PASSAGE TO READ:
[start]

Yeah, I see your point I think. But maybe Hamilton's personality is so directly linked to his driving approach it's the explanation for his success. Better to be a successful b#####d than an unsuccessful fool. Will Lewis be so successful we can ignore/forgive/forget his not so nice personality/driving traits (as with Senna and Schumacher)? That is a question only time will answer. Guys which are uber successful and uber nice in all apsects are oh so rare, which is why I respect a Fangio and a Clark more than a Senna and a Schumacher from a "human" perspective. As for who I'd rather watch driving, well it's not so easy.

Still though, I think it's hard to quantify just how much the various different countries news sources are biased and trash talk Hamilton or any other driver, and how much that influences our perceptions of each guy (I guess it's at least fair to admit that Lewis opens himself up to being hated more than any other driver, even if I don't think it's really fair/justified).

[end]

DATA BLOCK:
[start]

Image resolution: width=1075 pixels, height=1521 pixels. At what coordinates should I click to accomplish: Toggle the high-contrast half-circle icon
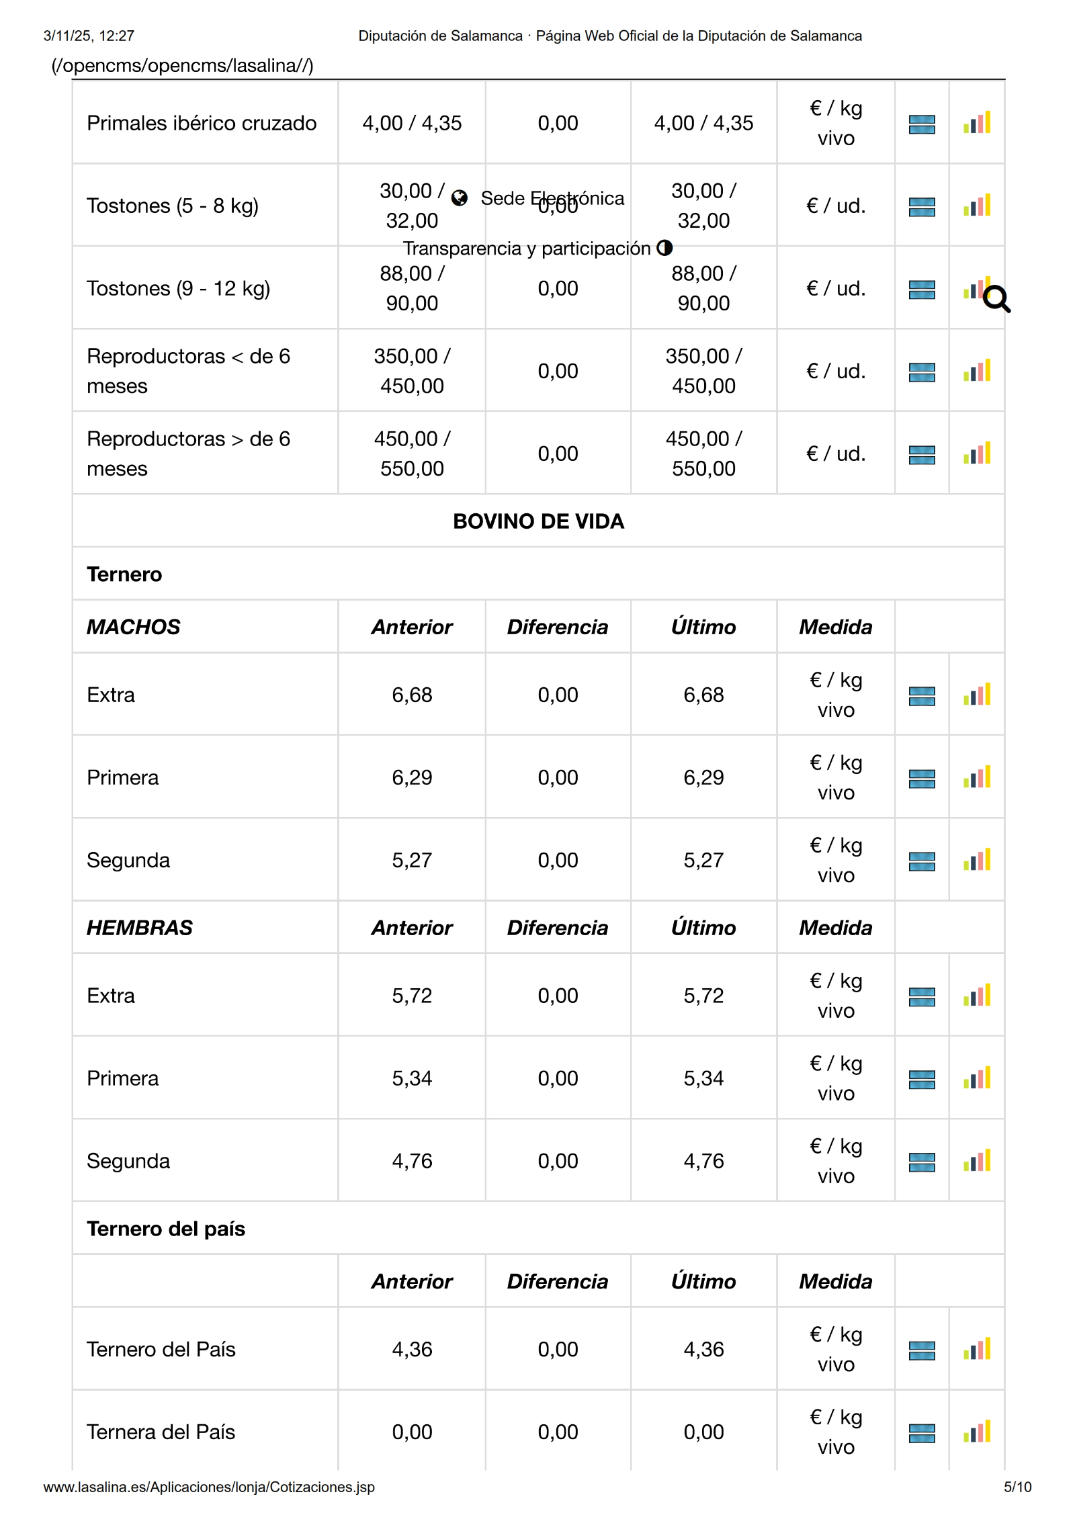pos(664,248)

[end]

TASK REQUIREMENTS:
1. Answer these questions from the Hamilton post:
(a) Which two drivers does the writer respect more than Senna and Schumacher from a "human" perspective?
(b) What question does the writer say only time will answer?
(c) Which driver does the writer say opens himself up to being hated more than any other driver?
2. Pull out the section of the Hamilton post starting at "Still though, I" and ending at "it's really fair/justified).".
3. In the Hamilton post, why does the writer respect Fangio and Clark more than Senna and Schumacher from a "human" perspective?
The data after the Hamilton post is separate material.

ANSWERS TO EACH TASK:
1.
(a) Fangio and Clark.
(b) Whether Lewis will be so successful that his not-so-nice personality and driving traits can be ignored, forgiven or forgotten, as with Senna and Schumacher.
(c) Lewis Hamilton.

2.
Still though, I think it's hard to quantify just how much the various different countries news sources are biased and trash talk Hamilton or any other driver, and how much that influences our perceptions of each guy (I guess it's at least fair to admit that Lewis opens himself up to being hated more than any other driver, even if I don't think it's really fair/justified).

3. The writer says drivers who are extremely successful and also extremely nice in every respect are very rare. That rarity is the reason the writer gives for respecting Fangio and Clark more than Senna and Schumacher.